◆ 読む文章
»»
名古屋地方裁判所 昭和57年(モ)190号 判決 1984年2月20日
申請人 全日本商業労働組合愛知県支部
右代表者執行委員長 藤沢和興
右代理人弁護士 花田啓一
同 加藤高規
同 富田武生
被申請人 有限会社尚久
右代表者代表取締役 津田雄二
右代理人弁護士 塚平信彦
主文
当裁判所が、当庁昭和五六年(ヨ)第一七三二号建物出入口通行妨害禁止等仮処分申請事件につき、昭和五七年二月三日にした仮処分決定は、金三〇万円の保証を立てることを命じた部分を除き次のとおり変更する。
「1 被申請人は、平日は午前九時以降午後六時まで及び土曜日は午前九時以降午前一二時までの間において、右仮処分決定添付物件目録(二)記載の建物の公道と接する本判決添付図面(一)表示の緑色部分の出入口を閉鎖し又は同図面(一)、(五)及び右仮処分決定添付図面(二)ないし(四)表示の赤色部分の通路を遮断するなどして、申請人の山下分会の組合員が右建物の五階にある本判決添付図面(五)表示の斜線部分の組合事務所に立ち入ることを妨害してはならない。
2 申請人のその申請を却下する。
3 申請費用は、被申請人の負担とする。」
««
◆ やること一覧
A) 判決文のうち、「名古屋地方裁判所 昭和57年(モ)190号 判決」から始めて「2 申請人のその申請を却下する。」までの部分を、一字も変えずに書き写してください。
B) 次の(i)〜(iii)が判決文と合っているかを「はい」か「いいえ」で答え、それぞれ決め手になる判決文の言葉をそのまま引用してください。(i) 変更された仮処分決定は、昭和五七年二月三日に出された。(ii) 土曜日に妨害が禁じられる時間は、午前九時から午後六時までである。(iii) 申請費用は、申請人が負担する。

◆ 与えられた情報
»»
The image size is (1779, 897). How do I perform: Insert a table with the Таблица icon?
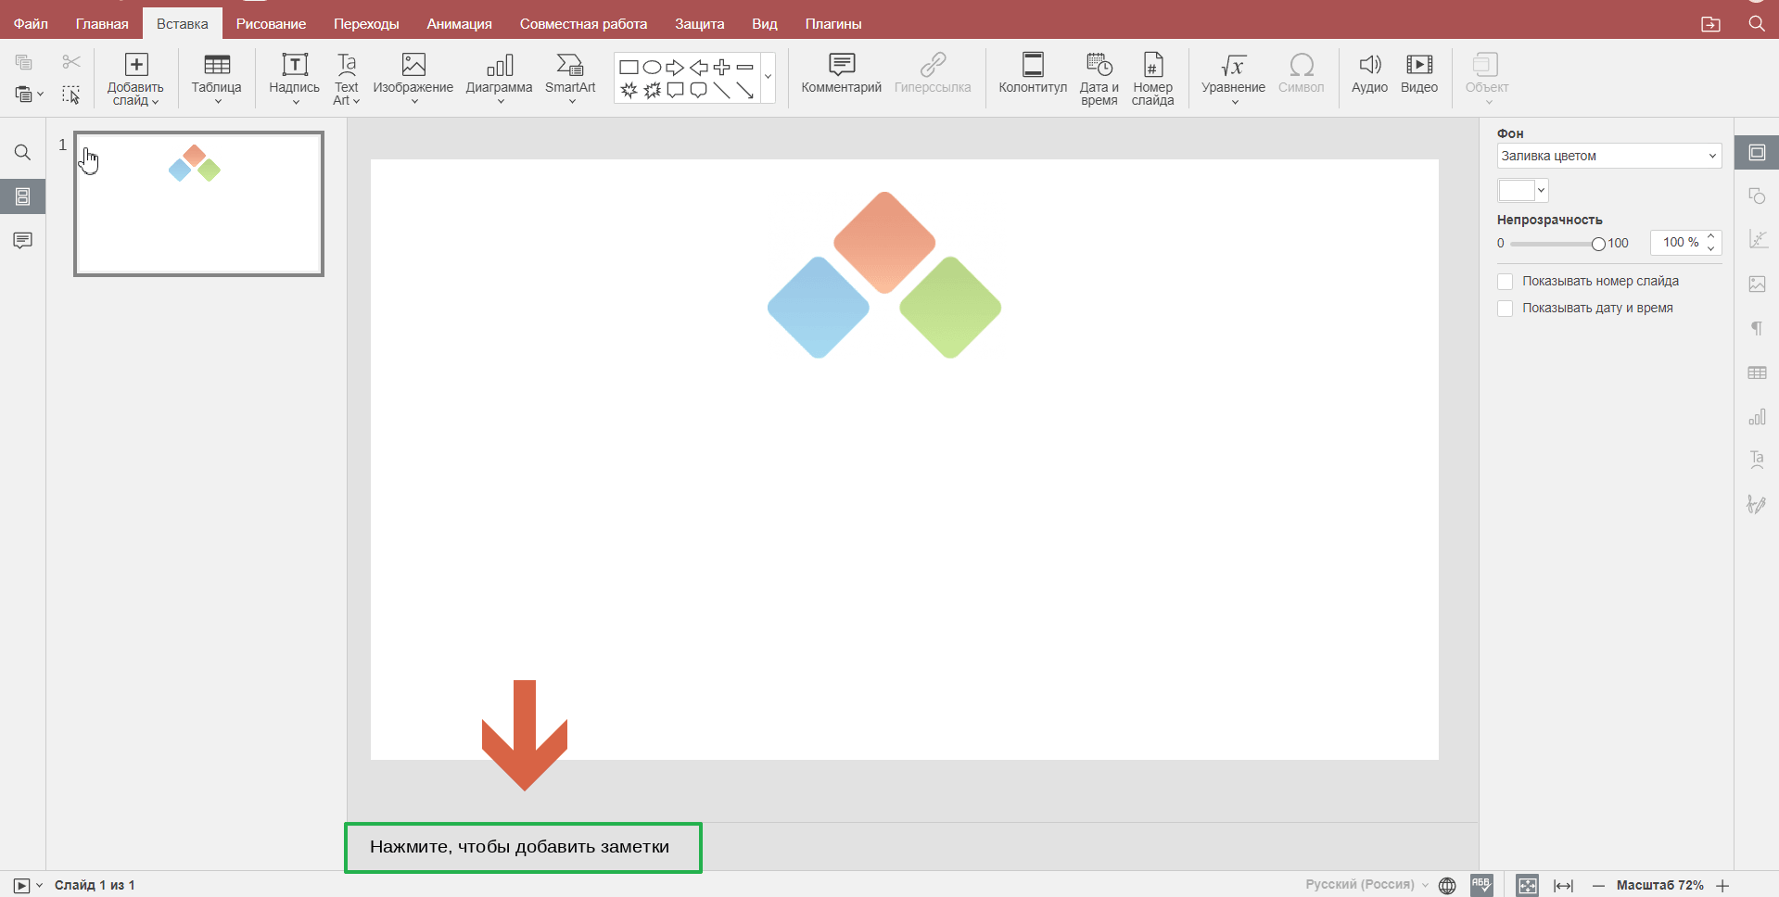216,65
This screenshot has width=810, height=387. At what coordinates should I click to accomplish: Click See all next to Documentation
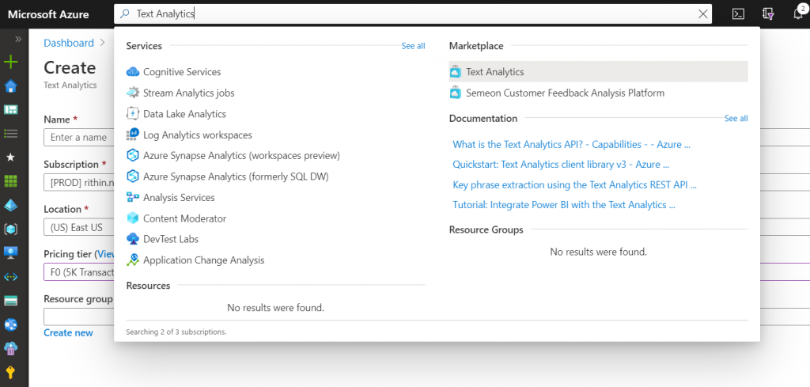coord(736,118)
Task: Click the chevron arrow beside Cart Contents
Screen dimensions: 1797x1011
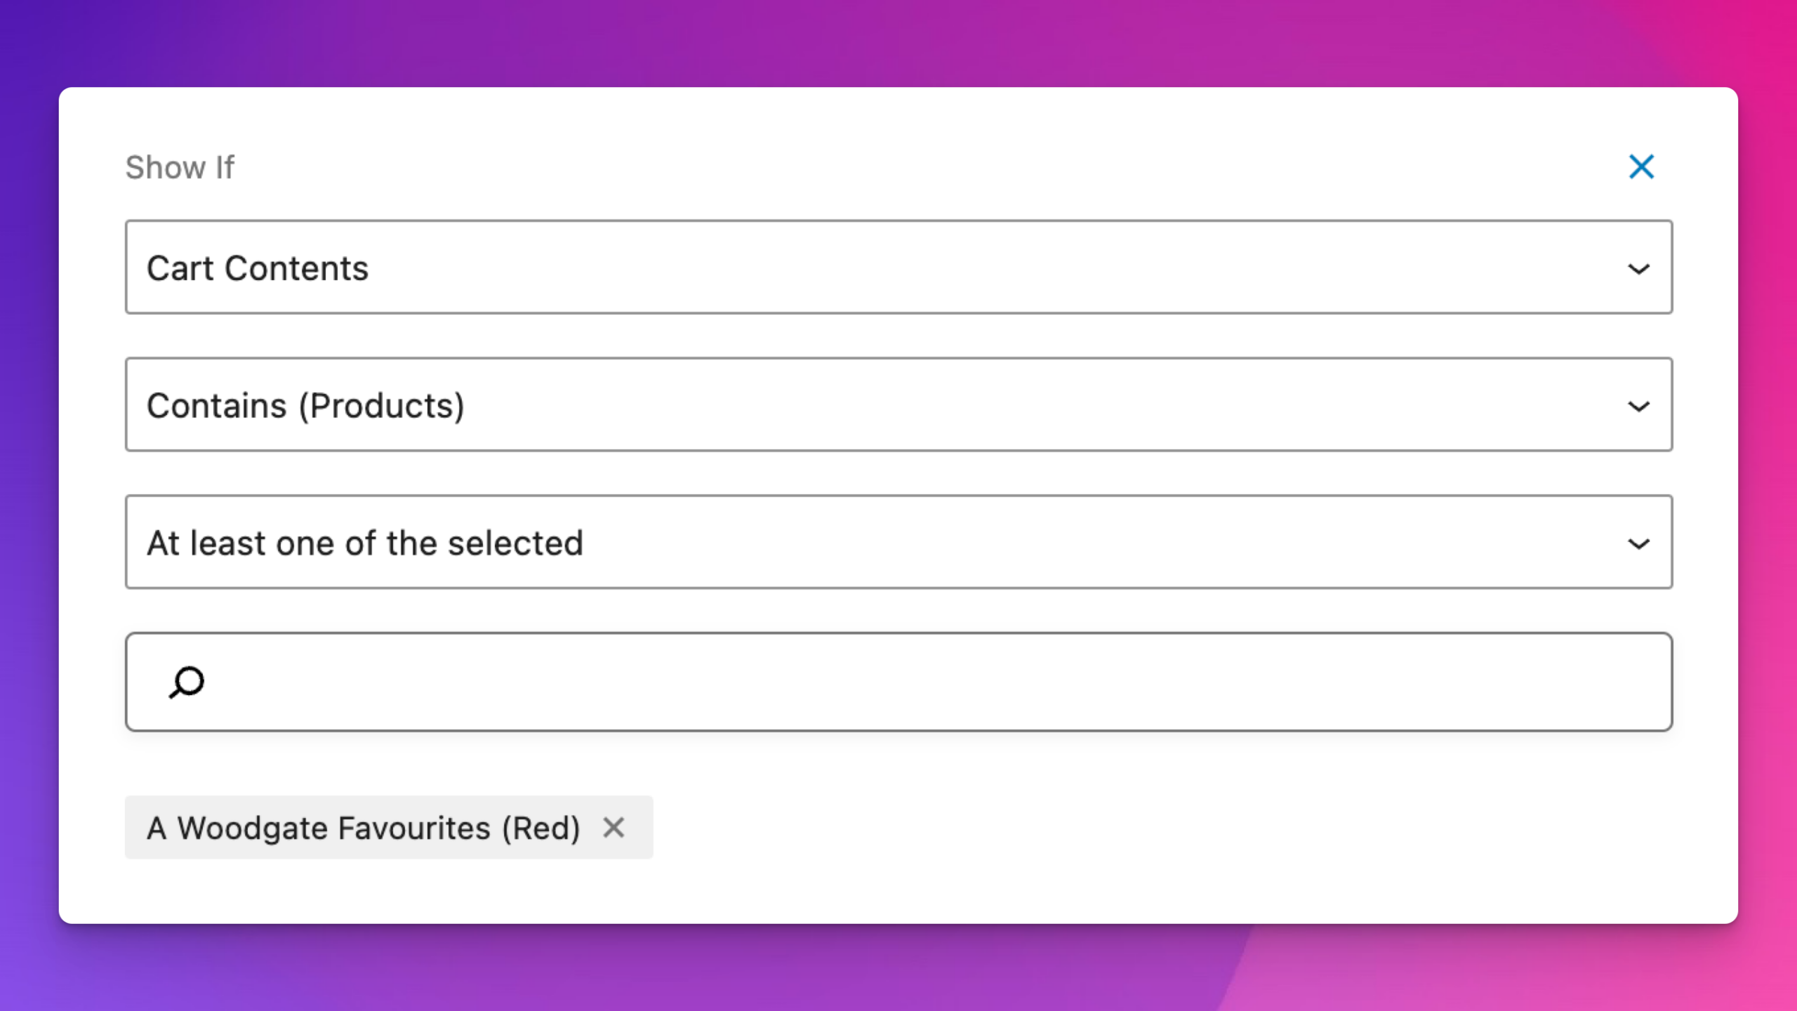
««
◆ 作業の答え
A)
名古屋地方裁判所 昭和57年(モ)190号 判決 1984年2月20日
申請人 全日本商業労働組合愛知県支部
右代表者執行委員長 藤沢和興
右代理人弁護士 花田啓一
同 加藤高規
同 富田武生
被申請人 有限会社尚久
右代表者代表取締役 津田雄二
右代理人弁護士 塚平信彦
主文
当裁判所が、当庁昭和五六年(ヨ)第一七三二号建物出入口通行妨害禁止等仮処分申請事件につき、昭和五七年二月三日にした仮処分決定は、金三〇万円の保証を立てることを命じた部分を除き次のとおり変更する。
「1 被申請人は、平日は午前九時以降午後六時まで及び土曜日は午前九時以降午前一二時までの間において、右仮処分決定添付物件目録(二)記載の建物の公道と接する本判決添付図面(一)表示の緑色部分の出入口を閉鎖し又は同図面(一)、(五)及び右仮処分決定添付図面(二)ないし(四)表示の赤色部分の通路を遮断するなどして、申請人の山下分会の組合員が右建物の五階にある本判決添付図面(五)表示の斜線部分の組合事務所に立ち入ることを妨害してはならない。
2 申請人のその申請を却下する。

B)
(i) はい。「昭和五七年二月三日にした仮処分決定」
(ii) いいえ。「土曜日は午前九時以降午前一二時までの間」
(iii) いいえ。「申請費用は、被申請人の負担とする。」